**What you have to do**:
All of the data below is to be written out again exactly.

[Material provided]

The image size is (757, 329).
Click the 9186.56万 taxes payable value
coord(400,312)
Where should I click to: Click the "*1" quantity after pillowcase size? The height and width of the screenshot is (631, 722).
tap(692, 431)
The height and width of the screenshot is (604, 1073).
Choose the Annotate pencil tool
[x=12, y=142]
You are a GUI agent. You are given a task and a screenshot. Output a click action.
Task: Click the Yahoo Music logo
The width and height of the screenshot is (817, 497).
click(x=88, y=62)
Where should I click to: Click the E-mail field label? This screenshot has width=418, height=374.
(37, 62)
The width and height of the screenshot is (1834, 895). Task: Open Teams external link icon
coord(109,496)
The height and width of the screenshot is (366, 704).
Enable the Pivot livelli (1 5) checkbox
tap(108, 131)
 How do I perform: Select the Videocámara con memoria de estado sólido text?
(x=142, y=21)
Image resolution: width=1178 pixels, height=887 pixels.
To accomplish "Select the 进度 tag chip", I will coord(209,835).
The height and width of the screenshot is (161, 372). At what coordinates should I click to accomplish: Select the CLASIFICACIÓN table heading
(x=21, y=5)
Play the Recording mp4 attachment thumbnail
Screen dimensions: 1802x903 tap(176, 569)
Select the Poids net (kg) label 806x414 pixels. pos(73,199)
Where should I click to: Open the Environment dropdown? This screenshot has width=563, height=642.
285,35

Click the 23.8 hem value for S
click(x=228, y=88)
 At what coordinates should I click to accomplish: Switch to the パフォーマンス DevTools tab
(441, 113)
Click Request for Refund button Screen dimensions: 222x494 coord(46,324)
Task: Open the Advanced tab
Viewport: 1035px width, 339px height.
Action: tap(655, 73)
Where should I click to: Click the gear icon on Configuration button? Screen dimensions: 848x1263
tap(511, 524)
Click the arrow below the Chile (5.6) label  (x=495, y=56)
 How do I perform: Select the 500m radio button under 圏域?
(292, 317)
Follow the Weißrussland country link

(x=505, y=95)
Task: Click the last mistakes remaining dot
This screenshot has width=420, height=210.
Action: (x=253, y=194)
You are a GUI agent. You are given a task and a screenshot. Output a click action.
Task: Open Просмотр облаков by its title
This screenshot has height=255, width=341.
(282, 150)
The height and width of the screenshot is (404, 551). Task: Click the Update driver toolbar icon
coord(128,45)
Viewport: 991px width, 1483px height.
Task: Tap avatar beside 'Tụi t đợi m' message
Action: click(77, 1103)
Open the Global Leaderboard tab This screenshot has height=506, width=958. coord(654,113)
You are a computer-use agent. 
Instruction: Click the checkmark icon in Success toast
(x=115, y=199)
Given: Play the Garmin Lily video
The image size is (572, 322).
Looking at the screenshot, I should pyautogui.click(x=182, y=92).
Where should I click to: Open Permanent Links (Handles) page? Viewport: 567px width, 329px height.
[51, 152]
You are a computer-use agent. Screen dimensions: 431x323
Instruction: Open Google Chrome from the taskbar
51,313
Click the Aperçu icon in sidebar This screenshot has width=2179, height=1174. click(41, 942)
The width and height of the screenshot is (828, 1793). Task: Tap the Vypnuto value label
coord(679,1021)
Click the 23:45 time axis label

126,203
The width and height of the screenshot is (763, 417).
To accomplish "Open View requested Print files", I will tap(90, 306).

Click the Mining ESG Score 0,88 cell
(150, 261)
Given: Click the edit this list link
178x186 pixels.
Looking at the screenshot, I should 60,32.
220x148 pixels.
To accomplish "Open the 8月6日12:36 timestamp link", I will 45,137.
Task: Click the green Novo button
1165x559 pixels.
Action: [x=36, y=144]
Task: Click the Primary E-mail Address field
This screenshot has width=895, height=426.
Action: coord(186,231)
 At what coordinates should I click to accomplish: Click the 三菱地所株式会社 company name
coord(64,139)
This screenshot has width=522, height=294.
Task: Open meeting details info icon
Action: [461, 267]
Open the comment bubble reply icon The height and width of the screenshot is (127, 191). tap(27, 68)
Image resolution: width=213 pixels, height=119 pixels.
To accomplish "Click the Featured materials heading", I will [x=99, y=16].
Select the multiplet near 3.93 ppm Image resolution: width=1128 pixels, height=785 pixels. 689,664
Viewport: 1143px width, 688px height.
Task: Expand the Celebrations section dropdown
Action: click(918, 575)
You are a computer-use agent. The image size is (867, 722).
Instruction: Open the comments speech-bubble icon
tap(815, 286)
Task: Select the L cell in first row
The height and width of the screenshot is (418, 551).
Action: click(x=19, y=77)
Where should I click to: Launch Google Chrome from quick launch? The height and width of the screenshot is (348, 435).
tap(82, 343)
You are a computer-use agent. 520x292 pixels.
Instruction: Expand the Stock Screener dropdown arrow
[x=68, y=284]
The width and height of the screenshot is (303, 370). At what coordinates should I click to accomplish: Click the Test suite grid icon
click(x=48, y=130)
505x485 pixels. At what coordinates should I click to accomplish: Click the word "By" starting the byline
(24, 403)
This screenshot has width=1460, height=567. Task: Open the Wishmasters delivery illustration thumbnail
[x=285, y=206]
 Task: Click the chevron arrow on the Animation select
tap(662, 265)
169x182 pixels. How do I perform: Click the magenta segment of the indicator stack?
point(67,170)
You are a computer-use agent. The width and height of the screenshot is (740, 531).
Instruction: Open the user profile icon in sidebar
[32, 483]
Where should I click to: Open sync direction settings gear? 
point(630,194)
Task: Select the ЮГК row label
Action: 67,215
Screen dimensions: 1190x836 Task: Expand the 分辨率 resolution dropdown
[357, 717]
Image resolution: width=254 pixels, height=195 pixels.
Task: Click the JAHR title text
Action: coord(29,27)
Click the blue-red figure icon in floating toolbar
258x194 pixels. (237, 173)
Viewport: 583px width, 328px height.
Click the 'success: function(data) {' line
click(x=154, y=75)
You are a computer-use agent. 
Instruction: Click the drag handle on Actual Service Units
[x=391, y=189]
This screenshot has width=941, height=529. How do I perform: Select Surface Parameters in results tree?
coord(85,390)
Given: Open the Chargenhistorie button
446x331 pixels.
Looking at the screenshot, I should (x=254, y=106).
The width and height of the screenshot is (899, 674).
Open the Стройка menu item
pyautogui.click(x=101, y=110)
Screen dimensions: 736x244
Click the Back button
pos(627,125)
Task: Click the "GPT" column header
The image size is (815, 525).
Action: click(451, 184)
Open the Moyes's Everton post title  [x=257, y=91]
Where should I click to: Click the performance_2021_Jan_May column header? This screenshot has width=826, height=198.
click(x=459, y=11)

[/Material provided]

**Written solution**:
The image size is (757, 329).
Click the 9186.56万 taxes payable value
coord(400,312)
Where should I click to: Click the "*1" quantity after pillowcase size? The height and width of the screenshot is (631, 722).
tap(692, 431)
The height and width of the screenshot is (604, 1073).
Choose the Annotate pencil tool
[x=12, y=142]
You are a GUI agent. You are given a task and a screenshot. Output a click action.
Task: Click the Yahoo Music logo
The width and height of the screenshot is (817, 497).
click(x=88, y=62)
Where should I click to: Click the E-mail field label? This screenshot has width=418, height=374.
(37, 62)
The width and height of the screenshot is (1834, 895). Task: Open Teams external link icon
coord(109,496)
The height and width of the screenshot is (366, 704).
Enable the Pivot livelli (1 5) checkbox
tap(108, 131)
 How do I perform: Select the Videocámara con memoria de estado sólido text?
(x=142, y=21)
Image resolution: width=1178 pixels, height=887 pixels.
To accomplish "Select the 进度 tag chip", I will coord(209,835).
The height and width of the screenshot is (161, 372). At what coordinates should I click to accomplish: Select the CLASIFICACIÓN table heading
(x=21, y=5)
Play the Recording mp4 attachment thumbnail
Screen dimensions: 1802x903 tap(176, 569)
Select the Poids net (kg) label 806x414 pixels. pos(73,199)
Where should I click to: Open the Environment dropdown? This screenshot has width=563, height=642.
285,35

Click the 23.8 hem value for S
click(x=228, y=88)
 At what coordinates should I click to accomplish: Switch to the パフォーマンス DevTools tab
(441, 113)
Click Request for Refund button Screen dimensions: 222x494 coord(46,324)
Task: Open the Advanced tab
Viewport: 1035px width, 339px height.
Action: tap(655, 73)
Where should I click to: Click the gear icon on Configuration button? Screen dimensions: 848x1263
tap(511, 524)
Click the arrow below the Chile (5.6) label  (x=495, y=56)
 How do I perform: Select the 500m radio button under 圏域?
(292, 317)
Follow the Weißrussland country link

(x=505, y=95)
Task: Click the last mistakes remaining dot
This screenshot has width=420, height=210.
Action: (x=253, y=194)
You are a GUI agent. You are given a task and a screenshot. Output a click action.
Task: Open Просмотр облаков by its title
This screenshot has height=255, width=341.
(282, 150)
The height and width of the screenshot is (404, 551). Task: Click the Update driver toolbar icon
coord(128,45)
Viewport: 991px width, 1483px height.
Task: Tap avatar beside 'Tụi t đợi m' message
Action: click(77, 1103)
Open the Global Leaderboard tab This screenshot has height=506, width=958. coord(654,113)
You are a computer-use agent. 
Instruction: Click the checkmark icon in Success toast
(x=115, y=199)
Given: Play the Garmin Lily video
The image size is (572, 322).
Looking at the screenshot, I should pyautogui.click(x=182, y=92).
Where should I click to: Open Permanent Links (Handles) page? Viewport: 567px width, 329px height.
[51, 152]
You are a computer-use agent. Screen dimensions: 431x323
Instruction: Open Google Chrome from the taskbar
51,313
Click the Aperçu icon in sidebar This screenshot has width=2179, height=1174. click(41, 942)
The width and height of the screenshot is (828, 1793). Task: Tap the Vypnuto value label
coord(679,1021)
Click the 23:45 time axis label

126,203
The width and height of the screenshot is (763, 417).
To accomplish "Open View requested Print files", I will tap(90, 306).

Click the Mining ESG Score 0,88 cell
(150, 261)
Given: Click the edit this list link
178x186 pixels.
Looking at the screenshot, I should 60,32.
220x148 pixels.
To accomplish "Open the 8月6日12:36 timestamp link", I will 45,137.
Task: Click the green Novo button
1165x559 pixels.
Action: [x=36, y=144]
Task: Click the Primary E-mail Address field
This screenshot has width=895, height=426.
Action: coord(186,231)
 At what coordinates should I click to accomplish: Click the 三菱地所株式会社 company name
coord(64,139)
This screenshot has width=522, height=294.
Task: Open meeting details info icon
Action: [461, 267]
Open the comment bubble reply icon The height and width of the screenshot is (127, 191). tap(27, 68)
Image resolution: width=213 pixels, height=119 pixels.
To accomplish "Click the Featured materials heading", I will [x=99, y=16].
Select the multiplet near 3.93 ppm Image resolution: width=1128 pixels, height=785 pixels. 689,664
Viewport: 1143px width, 688px height.
Task: Expand the Celebrations section dropdown
Action: click(918, 575)
You are a computer-use agent. The image size is (867, 722).
Instruction: Open the comments speech-bubble icon
tap(815, 286)
Task: Select the L cell in first row
The height and width of the screenshot is (418, 551).
Action: click(x=19, y=77)
Where should I click to: Launch Google Chrome from quick launch? The height and width of the screenshot is (348, 435).
tap(82, 343)
You are a computer-use agent. 520x292 pixels.
Instruction: Expand the Stock Screener dropdown arrow
[x=68, y=284]
The width and height of the screenshot is (303, 370). At what coordinates should I click to accomplish: Click the Test suite grid icon
click(x=48, y=130)
505x485 pixels. At what coordinates should I click to accomplish: Click the word "By" starting the byline
(24, 403)
This screenshot has width=1460, height=567. Task: Open the Wishmasters delivery illustration thumbnail
[x=285, y=206]
 Task: Click the chevron arrow on the Animation select
tap(662, 265)
169x182 pixels. How do I perform: Click the magenta segment of the indicator stack?
point(67,170)
You are a computer-use agent. The width and height of the screenshot is (740, 531).
Instruction: Open the user profile icon in sidebar
[32, 483]
Where should I click to: Open sync direction settings gear? 
point(630,194)
Task: Select the ЮГК row label
Action: 67,215
Screen dimensions: 1190x836 Task: Expand the 分辨率 resolution dropdown
[357, 717]
Image resolution: width=254 pixels, height=195 pixels.
Task: Click the JAHR title text
Action: coord(29,27)
Click the blue-red figure icon in floating toolbar
258x194 pixels. (237, 173)
Viewport: 583px width, 328px height.
Click the 'success: function(data) {' line
click(x=154, y=75)
You are a computer-use agent. 
Instruction: Click the drag handle on Actual Service Units
[x=391, y=189]
This screenshot has width=941, height=529. How do I perform: Select Surface Parameters in results tree?
coord(85,390)
Given: Open the Chargenhistorie button
446x331 pixels.
Looking at the screenshot, I should (x=254, y=106).
The width and height of the screenshot is (899, 674).
Open the Стройка menu item
pyautogui.click(x=101, y=110)
Screen dimensions: 736x244
Click the Back button
pos(627,125)
Task: Click the "GPT" column header
The image size is (815, 525).
Action: click(451, 184)
Open the Moyes's Everton post title  [x=257, y=91]
Where should I click to: Click the performance_2021_Jan_May column header? This screenshot has width=826, height=198.
click(x=459, y=11)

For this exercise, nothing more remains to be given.